>> Begin Given records

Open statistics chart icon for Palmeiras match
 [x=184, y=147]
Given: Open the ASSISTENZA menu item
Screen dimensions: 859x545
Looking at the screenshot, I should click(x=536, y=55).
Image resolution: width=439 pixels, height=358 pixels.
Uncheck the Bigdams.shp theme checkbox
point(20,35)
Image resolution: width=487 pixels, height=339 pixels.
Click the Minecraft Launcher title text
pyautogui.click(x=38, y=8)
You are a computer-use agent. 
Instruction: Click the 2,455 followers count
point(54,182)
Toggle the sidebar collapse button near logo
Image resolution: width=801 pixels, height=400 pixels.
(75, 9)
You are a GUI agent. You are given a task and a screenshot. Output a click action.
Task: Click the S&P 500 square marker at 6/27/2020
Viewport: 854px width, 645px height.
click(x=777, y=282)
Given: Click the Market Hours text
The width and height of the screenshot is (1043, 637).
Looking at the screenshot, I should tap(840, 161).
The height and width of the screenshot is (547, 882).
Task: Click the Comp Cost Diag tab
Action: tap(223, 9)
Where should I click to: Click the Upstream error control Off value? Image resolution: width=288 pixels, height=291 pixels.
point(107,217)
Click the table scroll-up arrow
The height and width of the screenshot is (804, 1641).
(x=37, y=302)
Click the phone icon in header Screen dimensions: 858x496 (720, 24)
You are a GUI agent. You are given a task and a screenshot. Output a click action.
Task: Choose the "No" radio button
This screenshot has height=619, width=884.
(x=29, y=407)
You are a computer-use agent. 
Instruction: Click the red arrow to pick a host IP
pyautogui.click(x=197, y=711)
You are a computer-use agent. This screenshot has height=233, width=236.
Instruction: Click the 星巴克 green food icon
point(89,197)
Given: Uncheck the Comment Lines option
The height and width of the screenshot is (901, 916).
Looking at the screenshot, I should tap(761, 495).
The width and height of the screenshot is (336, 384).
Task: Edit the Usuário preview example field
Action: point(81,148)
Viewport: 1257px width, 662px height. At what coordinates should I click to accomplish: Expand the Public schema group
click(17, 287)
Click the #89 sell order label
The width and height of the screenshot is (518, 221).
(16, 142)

>> End Given records

_Exercise requirements:_
Reproduce the items verbatim, starting at the first line and ending after the line that contains "(x=29, y=407)".

_Written response:_
Open statistics chart icon for Palmeiras match
 [x=184, y=147]
Given: Open the ASSISTENZA menu item
Screen dimensions: 859x545
Looking at the screenshot, I should click(x=536, y=55).
Image resolution: width=439 pixels, height=358 pixels.
Uncheck the Bigdams.shp theme checkbox
point(20,35)
Image resolution: width=487 pixels, height=339 pixels.
Click the Minecraft Launcher title text
pyautogui.click(x=38, y=8)
You are a computer-use agent. 
Instruction: Click the 2,455 followers count
point(54,182)
Toggle the sidebar collapse button near logo
Image resolution: width=801 pixels, height=400 pixels.
(75, 9)
You are a GUI agent. You are given a task and a screenshot. Output a click action.
Task: Click the S&P 500 square marker at 6/27/2020
Viewport: 854px width, 645px height.
click(x=777, y=282)
Given: Click the Market Hours text
The width and height of the screenshot is (1043, 637).
Looking at the screenshot, I should tap(840, 161).
The height and width of the screenshot is (547, 882).
Task: Click the Comp Cost Diag tab
Action: tap(223, 9)
Where should I click to: Click the Upstream error control Off value? Image resolution: width=288 pixels, height=291 pixels.
point(107,217)
Click the table scroll-up arrow
The height and width of the screenshot is (804, 1641).
(x=37, y=302)
Click the phone icon in header Screen dimensions: 858x496 (720, 24)
You are a GUI agent. You are given a task and a screenshot. Output a click action.
Task: Choose the "No" radio button
This screenshot has height=619, width=884.
(x=29, y=407)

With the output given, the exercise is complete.